◆ **Tasks for this exercise**
A) The recollection of Mrs. B. identifies some people only by an initial. List each of them.
B) According to the recollection of Mrs. B., what car did she drive?

◆ **Document passage**
+ + + +
Mrs. B. passed away two weeks ago.

My first memory of Mrs. B is of her standing in the kitchen, the time I came home with B when we were 11 years old. In fact, that is the only memory I have of her out of a wheelchair. When I first met Mrs. B. she and B were joking and laughing, in between their battles. Mrs. B. had a dark, dark sense of humor. Knowing both Mrs. B and Dr. B (B’s father), I am certain that her humor comes from her mother.

Mrs. B. was absolutely the worst cook I’ve ever known. The woman even destroyed a Sloppy Joe meat sandwich. Another classic meal was created when she “boiled” a frozen dinner, stored in a plastic bag, by cooking it in a frying pan. Without water. (or at least, by the time we arrived, the water was gone, as was some of the plastic.). We ate at my house mostly…

Also memorable was Mrs. B’s driving skills, or lack thereof. She drove a massive yellow Buick – the kind of car where you cannot even FIND the front of it. And when I say that she drove it, I mean that she drove it ALL OVER THE ROAD. We sat in the back, white with fear, thankful that the Buick was built like an army tank.

As Mrs. B’s physical condition declined, her bitterness grew. Mrs. B. was jealous of anyone who took up B’s time, which made me a prime target because B and I spent every waking hour together. When I came to visit, B’s mother would lock the door and scream at B. B used to sneak me in through the upstairs window. Worse were the times when Mrs. B. would fall, and little, tiny B would have to pick her panicked, anxious, and crying mother back up and struggle to return her to the wheelchair. It is not a life that a young girl should lead, and B cared mostly for herself from the time I knew her. Not surprisingly, this kind of life led to some special problems for B. But she was (and still is) my best friend.
+ + + +
◆ **Available data**

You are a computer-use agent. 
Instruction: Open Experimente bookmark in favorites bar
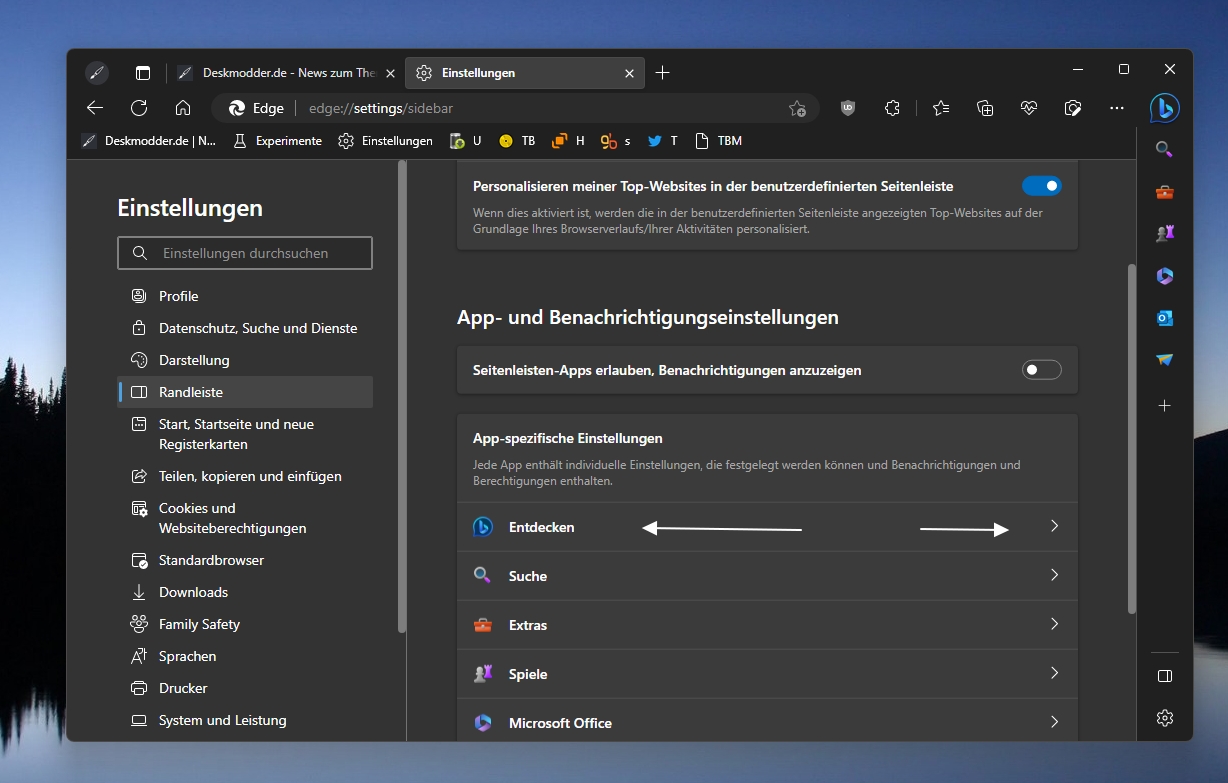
+ + + +
◆ **The solutions**
A) Mrs. B., B, and Dr. B. (B's father)

B) A massive yellow Buick.